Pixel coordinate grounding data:
------------------------------

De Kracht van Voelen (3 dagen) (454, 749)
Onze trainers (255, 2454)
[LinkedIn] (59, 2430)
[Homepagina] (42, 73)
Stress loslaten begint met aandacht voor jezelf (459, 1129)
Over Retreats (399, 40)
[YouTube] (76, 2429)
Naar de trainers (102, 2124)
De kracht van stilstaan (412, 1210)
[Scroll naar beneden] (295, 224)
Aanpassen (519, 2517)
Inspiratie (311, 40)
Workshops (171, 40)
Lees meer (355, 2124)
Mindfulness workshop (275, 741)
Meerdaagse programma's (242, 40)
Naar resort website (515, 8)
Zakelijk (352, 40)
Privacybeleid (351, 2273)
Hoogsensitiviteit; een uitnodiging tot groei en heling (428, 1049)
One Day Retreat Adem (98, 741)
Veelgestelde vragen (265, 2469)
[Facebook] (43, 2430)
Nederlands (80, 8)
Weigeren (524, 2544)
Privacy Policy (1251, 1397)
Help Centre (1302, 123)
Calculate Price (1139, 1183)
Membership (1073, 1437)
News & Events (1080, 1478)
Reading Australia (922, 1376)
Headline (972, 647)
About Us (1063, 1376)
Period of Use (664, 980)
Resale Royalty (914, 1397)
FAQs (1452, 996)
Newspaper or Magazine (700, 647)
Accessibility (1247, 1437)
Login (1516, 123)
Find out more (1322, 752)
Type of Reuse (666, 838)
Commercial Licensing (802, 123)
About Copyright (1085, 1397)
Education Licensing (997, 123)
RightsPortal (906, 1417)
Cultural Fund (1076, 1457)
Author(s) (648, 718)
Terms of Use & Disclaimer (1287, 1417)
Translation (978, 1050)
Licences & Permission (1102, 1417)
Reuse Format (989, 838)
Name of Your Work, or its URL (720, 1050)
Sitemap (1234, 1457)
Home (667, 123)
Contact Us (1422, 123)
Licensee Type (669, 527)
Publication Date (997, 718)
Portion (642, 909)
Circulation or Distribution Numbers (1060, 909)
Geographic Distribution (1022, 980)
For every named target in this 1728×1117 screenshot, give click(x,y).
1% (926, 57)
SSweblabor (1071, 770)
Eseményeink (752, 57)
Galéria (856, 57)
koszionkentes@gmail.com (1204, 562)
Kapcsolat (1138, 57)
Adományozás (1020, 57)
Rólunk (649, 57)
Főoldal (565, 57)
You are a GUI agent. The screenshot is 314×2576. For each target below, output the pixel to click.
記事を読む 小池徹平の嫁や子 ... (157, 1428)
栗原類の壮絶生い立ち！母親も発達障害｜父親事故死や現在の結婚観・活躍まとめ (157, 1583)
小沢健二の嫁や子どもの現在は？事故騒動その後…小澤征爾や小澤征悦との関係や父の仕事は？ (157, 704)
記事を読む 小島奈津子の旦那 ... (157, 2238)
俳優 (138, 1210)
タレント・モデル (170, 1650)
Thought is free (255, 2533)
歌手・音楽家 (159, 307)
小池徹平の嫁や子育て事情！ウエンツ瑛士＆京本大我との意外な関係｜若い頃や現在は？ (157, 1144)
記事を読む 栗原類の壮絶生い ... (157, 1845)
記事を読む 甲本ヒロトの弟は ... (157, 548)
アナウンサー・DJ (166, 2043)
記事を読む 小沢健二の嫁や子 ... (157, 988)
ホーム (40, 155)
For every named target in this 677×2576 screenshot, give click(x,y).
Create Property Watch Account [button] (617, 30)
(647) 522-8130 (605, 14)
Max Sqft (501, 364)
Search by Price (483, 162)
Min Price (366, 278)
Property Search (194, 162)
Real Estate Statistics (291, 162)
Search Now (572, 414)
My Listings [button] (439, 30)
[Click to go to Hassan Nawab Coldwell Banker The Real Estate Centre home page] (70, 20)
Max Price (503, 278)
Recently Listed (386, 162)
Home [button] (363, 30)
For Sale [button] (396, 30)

------------------------------

- WHAT YOU SHOULD DO
Check the data above and report how many lines include the word "Centre", using a bare number.

- SOLUTION FOR THIS EXERCISE
2